Fortunately, after my second fall, it is time for their lesson, so I glide around in relative peace for a while. It's an interesting sensation to be back on skates after eighteen or so years.
In our courting days Mr. S and I, both wearing black,  long track, ice speed skates, and looking much more streamlined than we do now, would easily skate forty odd kilometres together. But by the time we got married and both started work, a period of frost seldom seemed to coincide with time off work, so skating quickly became something we would get back into if we ever got more time.
Instead we had two babies within the space of sixteen months and, besides when we had to go to work,  we were hardly making it out of the house. By the time we got out on the other side of the nappy tunnel once more, we moved to England, then to Italy and later to Switzerland. And although Switzerland had plenty of ice rinks, they were all geared towards figure skating or ice hockey matches and besides we loved skiing too much to go skating more than once in a blue moon.
The minute though that I put my skates on and set foot on the ice, I feel great. So great in fact, that after only a few rounds, I decide that I am going to risk a left turn whereby you cross your right skate over your left a number of times. I manage to put my right foot down, but can't seem to remember what my left foot is supposed to do at this point. Again I land face first on the ice, but since all my limbs seem still to be in working order, I crack on. I haven't had such uncomplicated fun in a long time.
When my daughter comes to join me after her lesson, she can't wait to show me all her tricks. Within the short space of two lessons she has learned how to skate backwards, jump on her skates, break -  a useful skill that I haven't quite mastered yet -and jump up onto the soft boarding alongside the rink. I manage to avoid to have to try any of those things by taking tons of pictures of my stunt girl.
Just as we are leaving the ice to get some hot chocolates, Saint Nicolas flanked by three black Peters - all on skates-  turn up. I am gobsmacked but the gathered Dutch children seem to take it completely for granted that Saint Nicolas gets into a sleigh so that  his helpers can pull him round the ice rink. My 10yo daughter on the other hand, is over the moon. For the first time in her life Saint Nicholas isn't just turning up once a year between two and three in some village hall. Instead she meets him constantly, at the supermarket, the swimming pool, the cinema and now the ice rink.

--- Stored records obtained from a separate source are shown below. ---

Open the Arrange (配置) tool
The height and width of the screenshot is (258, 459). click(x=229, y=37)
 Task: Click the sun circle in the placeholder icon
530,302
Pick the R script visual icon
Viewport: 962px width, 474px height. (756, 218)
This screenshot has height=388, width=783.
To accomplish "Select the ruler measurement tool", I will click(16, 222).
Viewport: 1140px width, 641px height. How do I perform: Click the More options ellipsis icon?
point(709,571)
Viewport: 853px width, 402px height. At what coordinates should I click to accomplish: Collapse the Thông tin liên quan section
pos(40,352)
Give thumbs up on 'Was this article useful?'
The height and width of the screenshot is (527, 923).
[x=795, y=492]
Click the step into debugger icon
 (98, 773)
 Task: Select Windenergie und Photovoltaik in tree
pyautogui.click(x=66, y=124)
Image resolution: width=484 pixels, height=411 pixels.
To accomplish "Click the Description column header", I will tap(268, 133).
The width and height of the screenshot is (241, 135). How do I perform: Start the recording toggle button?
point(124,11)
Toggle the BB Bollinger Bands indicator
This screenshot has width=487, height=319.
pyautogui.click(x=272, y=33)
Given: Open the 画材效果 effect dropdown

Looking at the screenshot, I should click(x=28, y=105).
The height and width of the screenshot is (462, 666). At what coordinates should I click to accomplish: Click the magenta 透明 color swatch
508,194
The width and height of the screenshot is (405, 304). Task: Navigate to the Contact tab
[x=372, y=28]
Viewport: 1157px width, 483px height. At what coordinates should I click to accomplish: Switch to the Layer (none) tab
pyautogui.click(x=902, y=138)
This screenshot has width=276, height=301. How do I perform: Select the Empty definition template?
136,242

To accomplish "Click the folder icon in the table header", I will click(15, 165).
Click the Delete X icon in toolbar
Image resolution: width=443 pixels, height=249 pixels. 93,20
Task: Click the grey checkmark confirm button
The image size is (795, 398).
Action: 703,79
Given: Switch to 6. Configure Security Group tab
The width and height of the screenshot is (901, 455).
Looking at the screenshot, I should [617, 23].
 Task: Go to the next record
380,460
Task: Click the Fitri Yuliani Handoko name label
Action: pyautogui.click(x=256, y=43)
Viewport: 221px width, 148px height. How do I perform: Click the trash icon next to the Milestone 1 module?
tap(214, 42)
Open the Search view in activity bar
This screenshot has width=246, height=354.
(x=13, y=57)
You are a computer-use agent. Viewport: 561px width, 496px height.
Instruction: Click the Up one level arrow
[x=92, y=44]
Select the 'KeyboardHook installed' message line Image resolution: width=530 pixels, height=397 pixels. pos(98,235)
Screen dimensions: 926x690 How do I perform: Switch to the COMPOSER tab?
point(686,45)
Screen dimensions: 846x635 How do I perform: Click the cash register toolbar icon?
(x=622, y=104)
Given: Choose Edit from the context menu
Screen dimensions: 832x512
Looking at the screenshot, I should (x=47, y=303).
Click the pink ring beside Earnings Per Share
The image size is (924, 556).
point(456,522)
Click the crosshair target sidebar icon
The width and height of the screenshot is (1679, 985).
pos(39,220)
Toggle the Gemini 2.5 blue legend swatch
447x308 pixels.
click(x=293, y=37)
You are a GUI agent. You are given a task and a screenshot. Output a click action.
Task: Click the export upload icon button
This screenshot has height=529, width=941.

She doesn't really believe anymore, although she says she does about six times a day. She can be very stubborn. But I must admit that she has a point, because wouldn't life be so much nicer if we could al still believe in Saint Nicholas , Father Christmas and the Easter Bunny?
Ten minutes or so later, her face stuffed with cinnamon biscuits and a sleigh pulling session under her belt and my lovely girl seems to be completely in tune with the 'Dutchness' inside her. For the time being skating seems to take centre stage, alpine dreams fast becoming a thing of the past. And judging by her glowing, happy face, she is almost ready to wear  wooden shoes to school, grow tulips for a living and paint some windmills.